Eski ağır siklet boks şampiyonu Klişenko, Bağımsızlık Meydanı'nda yanan çadırların önünde göstericilere seslenerek "Buradan ayrılmayacağız. Bu kamp, bir özgürlük adası ve biz, onu  savunacağız" dedi.

Göstericiler, meydandaki barikatları kaldırmaya çalışan güvenlik güçlerine taşlar ve molotof kokteylleri atarak yanıt verdi. Lastikleri ateşe vererek alevden bir duvar ören göstericiler, güvenlik güçlerinin ilerleyişini engellemeye çalıştı. Göstericilerin karargah olarak kullandığı bir binada da yangın çıktığı ve binadakilerin son anda dışarı çıkarıldığı belirtildi.

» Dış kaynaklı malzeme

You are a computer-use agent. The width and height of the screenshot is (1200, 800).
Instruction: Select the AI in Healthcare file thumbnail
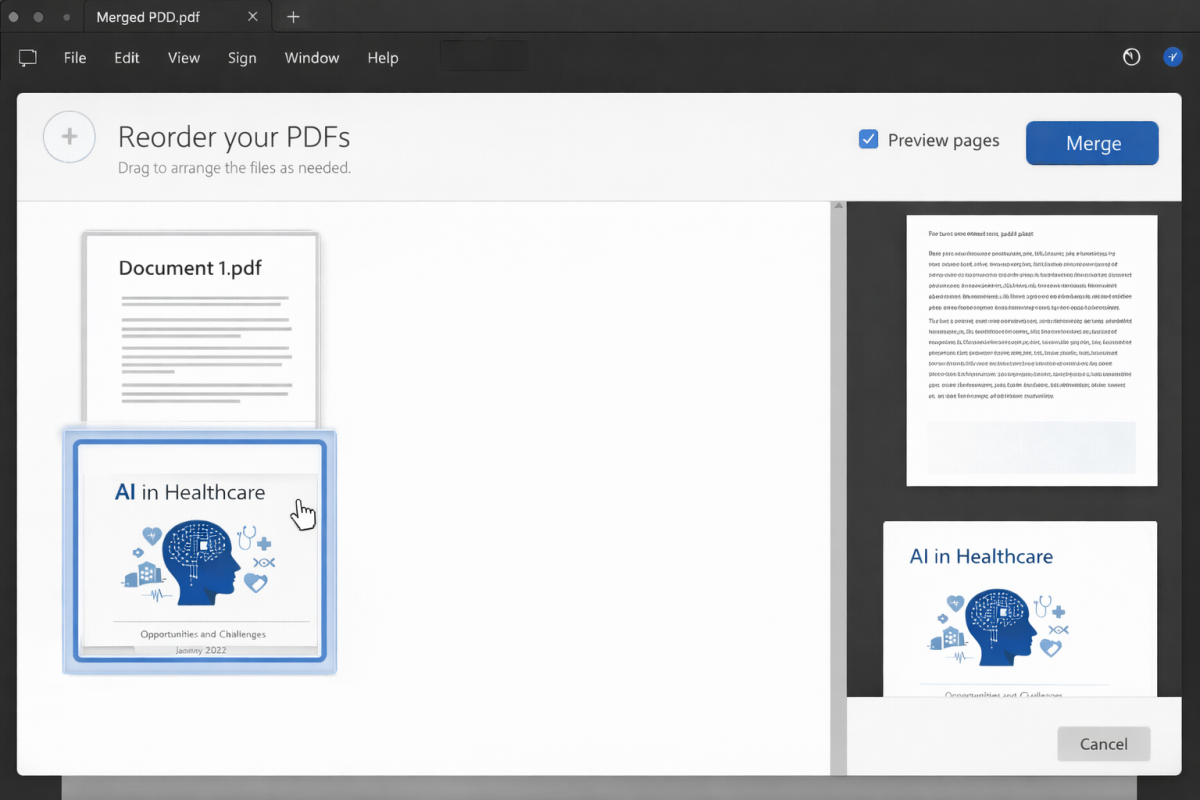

Güvenlik güçleri, megafonlardan çağrı yaparak kadınlarla çocukların derhal ayrılmalarını, meydanda terör operasyonun başladığını duyurdu.

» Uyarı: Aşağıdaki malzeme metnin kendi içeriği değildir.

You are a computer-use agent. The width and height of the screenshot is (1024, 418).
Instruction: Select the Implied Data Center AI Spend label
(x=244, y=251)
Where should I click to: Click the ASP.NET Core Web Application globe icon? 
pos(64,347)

-TARAFLAR, BİRBİRİNİ SUÇLUYOR-

Ukrayna Parlamentosu'nda dün muhalif gruplar Devlet Başkanlığının yetkilerinin sınırlandırılması için oylama yaptırmaya çalışmış ancak çoğunluğu oluşturan iktidar milletvekilleri buna engel olmuştu. Bunun üzerine muhalif milletvekilleri parlamentoda kürsüyü işgal etmişlerdi. İktidara baskı yapmak isteyen binlerce protestocu aynı anda parlamento binasını kuşatmıştı.

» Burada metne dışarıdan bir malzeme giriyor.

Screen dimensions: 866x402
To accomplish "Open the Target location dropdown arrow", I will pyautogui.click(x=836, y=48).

Ülkenin SSCB'den bağımsızlığını kazanmasından bu yana en kanlı çatışmalara sahne olan olaylar, kuşatma sırasında polisle karşı karşıya gelen gruplar arasındaki gerilim sırasında patlak vermişti. İktidar ve muhalefet, çatışmaların başlamasıyla ilgili olarak birbirlerini suçlamaya devam ediyor.

 

Rusya'nın Ukrayna'ya yönelik Mali yardımının ikinci paketi de aynı gün olaylardan hemen önce açıklanmıştı. Bu gelişme muhalefet saflarında, Kiev yönetimi ile Kremlin arasında ilişkilerin daha da güçlendirileceği kuşkularını artırmıştı.

-TEPKİLER ARTIYOR-

Kiev'de 25 kişinin yaşamını yitirmesine neden olan olaylara dünyadan da tepki yağıyor.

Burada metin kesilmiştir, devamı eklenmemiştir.